Terlalu sedikit orang percaya yang bisa terus berjalan maju, walau di tengah hambatan dan himpitan masalah. Tetapi terlalu banyak umat Tuhan yang tetap ada dalam masalah, karena tidak pernah maju untuk merebut kemenangan.

2. Menghargai dan merindukan janji Tuhan digenapi. “Dan berkata kepada segenap umat Israel: “negeri yang kami lalui untuk diintai itu adalah luar biasa baiknya.”(Bilangan 14:7) “Mereka menolak negeri yang indah itu, tidak percaya kepada FirmanNya.”(Mazmur 106:24) Seberapa seseorang merindukan janji-janji Tiuhan digenapi, sebegitu juga tingkat iman dan ketaatan yang akan ditunjukkannya.

3. Mengerti untuk mendapatkan kegenapan janji, harus hidup berkenan. “Jika TUHAN berkenan kepada kita, maka Ia akan membawa kita masuk ke negeri itu dan akan memberikannya kepada kita, suatu negeri yang berlimpah-limpah susu dan madunya.”(Bilangan 14:8)

“Beginilah Firman TUHAN: “Pada waktu Aku berkenan, Aku akan menjawab engkau, dan pada hari Aku menyelamatkan, Aku akan menolong engkau; Aku telah membentuk dan memberi engkau, menjadi perjanjian bagi umat manusia, utnuk membangunkan bumi kembali dan untuk membagi-begikan tanah pusaka yang sunyi sepi.”(Yesaya 49:8) Tuhan bukan Bapa yang mengobral janji, tetapi kadang janji-janji akan memotivasi umat Tuhan untuk hidup lebih berkenan.

4. Mengikuti Tuhan sepenuh hati, menjauhi pemberontakan dan melakukan bagiannya. “Jika TUHAN berkenan kepada kita, maka Ia akan membawa kita masuk ke negeri itu dan akan memberikannya kepada kita, suatu negeri yang berlimpah-limpah susu dan madunya.”(Bilangan 14:8)

Sepenuh hati tidak sama dengan sungguh-sungguh.

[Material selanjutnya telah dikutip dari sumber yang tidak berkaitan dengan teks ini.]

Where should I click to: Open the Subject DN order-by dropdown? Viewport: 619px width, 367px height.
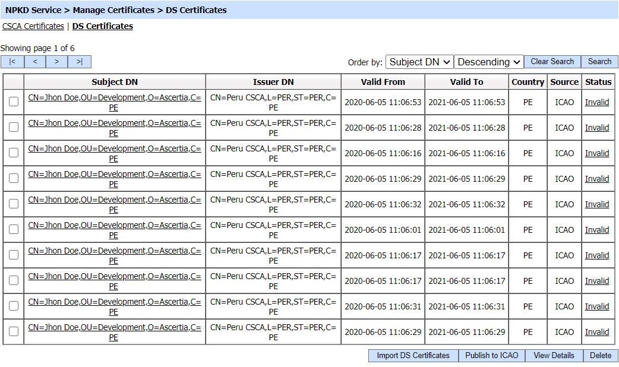419,62
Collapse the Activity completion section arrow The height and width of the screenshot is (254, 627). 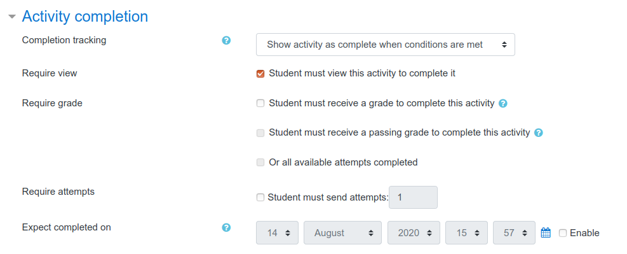(13, 17)
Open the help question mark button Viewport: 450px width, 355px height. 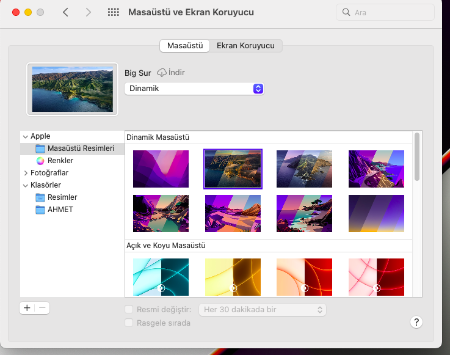pos(416,322)
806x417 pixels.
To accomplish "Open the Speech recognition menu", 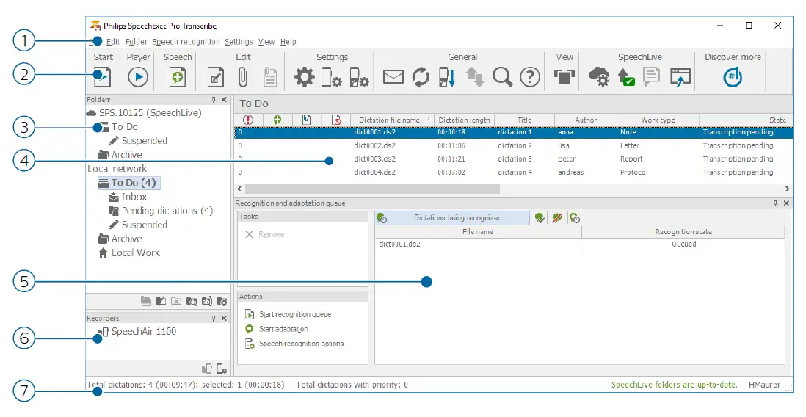I will [x=186, y=42].
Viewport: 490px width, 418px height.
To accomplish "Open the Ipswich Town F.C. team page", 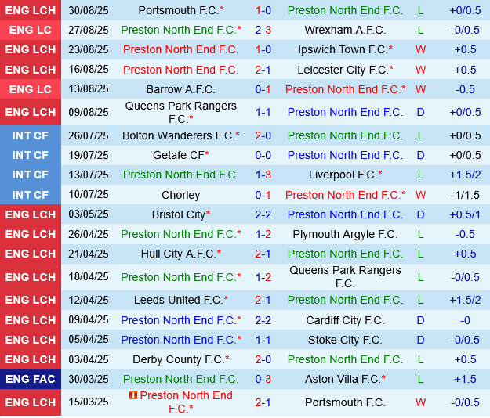I will [342, 49].
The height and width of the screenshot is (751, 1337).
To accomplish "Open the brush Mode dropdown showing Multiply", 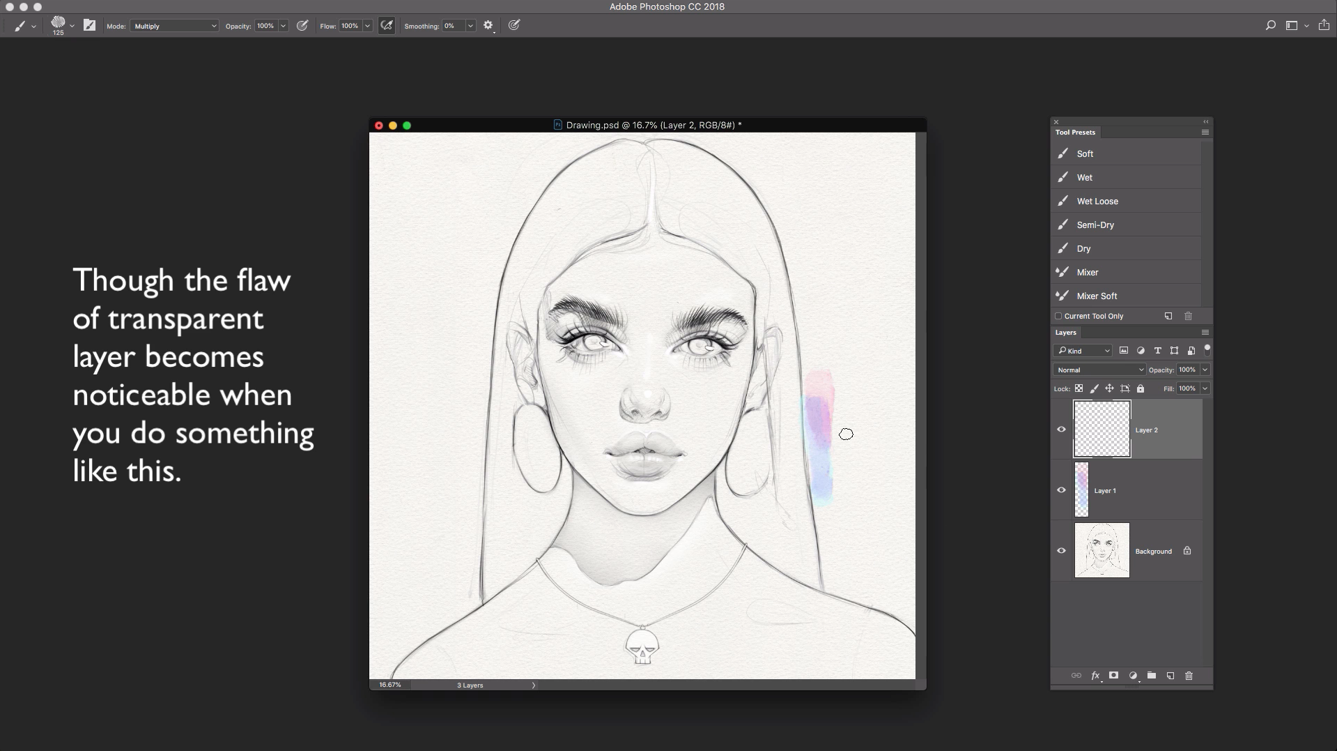I will click(x=174, y=26).
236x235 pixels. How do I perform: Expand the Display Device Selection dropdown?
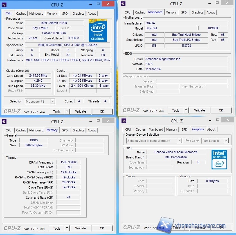(x=179, y=141)
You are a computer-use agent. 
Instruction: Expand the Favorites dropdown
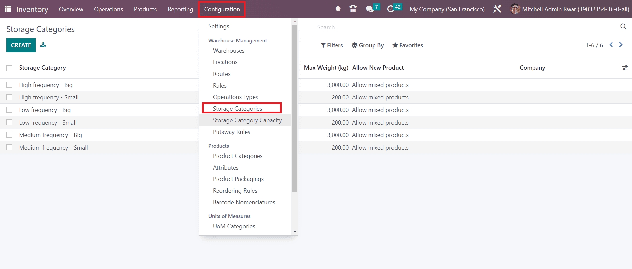(x=408, y=45)
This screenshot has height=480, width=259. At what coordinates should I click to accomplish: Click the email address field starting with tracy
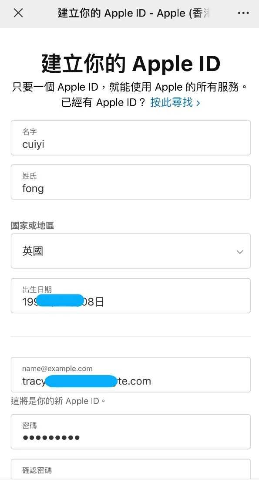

Tetapi sepenuh hati berarti melakukan semua dengan cara dan sesuai pimpinan Tuhan. Selama seseorang masih suka melakukan sesuatu dengan cara dan maunya sendiri, orang itu tidak akan pernah sepenuh hati mengikuti Tuhan.

Bertahun tahun yang lalu, di awal Tuhan memakai saya dalam pelayanan, ada satu rentang waktu sekitar tiga bulan yang Dia pakai mendidik saya untuk berharap dan bergantung sepenuhnya kepadaNya. Pelayanan waktu itu tetap ada, tetapi anehnya tidak ada satu orang pun yang dilayani memberikan berkat atau persembahan. Semua selesai dengan kata “terima kasih, kamsia, Tuhan berkati.”Mungkin ada pembaca yang tidak percaya, tetapi itu benar-benar saya alami. Waktu doa saya mengeluh, saya katakan: “Tuhan kalau tidak ada berkat, tidak apa-apa. Tetapi sekarang sabun, sikat gigi, odol sudah habis. Masakan saya harus minta ke orang tua untuk hal-hal itu? Saya tidak minta banyak Tuhan, saya minta sabun, odol, sikat gigi.”

Waktu itu saya masih tinggal di rumah orang tua saya. Ketika itu juga saya mendengar Roh Kudus bertanya: “Engkau melayani Aku, upahmu kau terima dari siapa?” Langsung saya jawab: “Dari Engkau, Tuhan.” Kata Roh Kudus: “Tetapi mengapa engkau berharap pada orang yang kau layani. Engkau bekerja untuk Aku, Akulah yang memberi upah padamu. Jangan berharap pada orang yang kau layani.”

Saya akui sebagai hamba Tuhan, uang memang tidak pernah jatuh dari surga, tetapi mesti lewat manusia. Jadi tanpa sadar saya berharap berkat itu datang dari orang-orang yang dilayani. Lanjut Roh Kudus ; “Aku ijinkan ini terjadi, karena Aku mau mengajar engkau untuk tidak berharap kepada manusia.”

Prinsip yang Tuhan ajar ini membuat saya tidak ragu menyampaikan apa pun yang Tuhan perintahkan untuk disampaikan kepada umatNya. Walau kadang ini mengakibatkan penolakan atau tutup pintu bagi pelayanan saya. Kenyataannya upah tidak pernah berkurang, karena upah dari Tuhan. Berkat dari Dia selalu lebih besar berlipat-lipat dari pada persembahan kasih setelah pelayanan.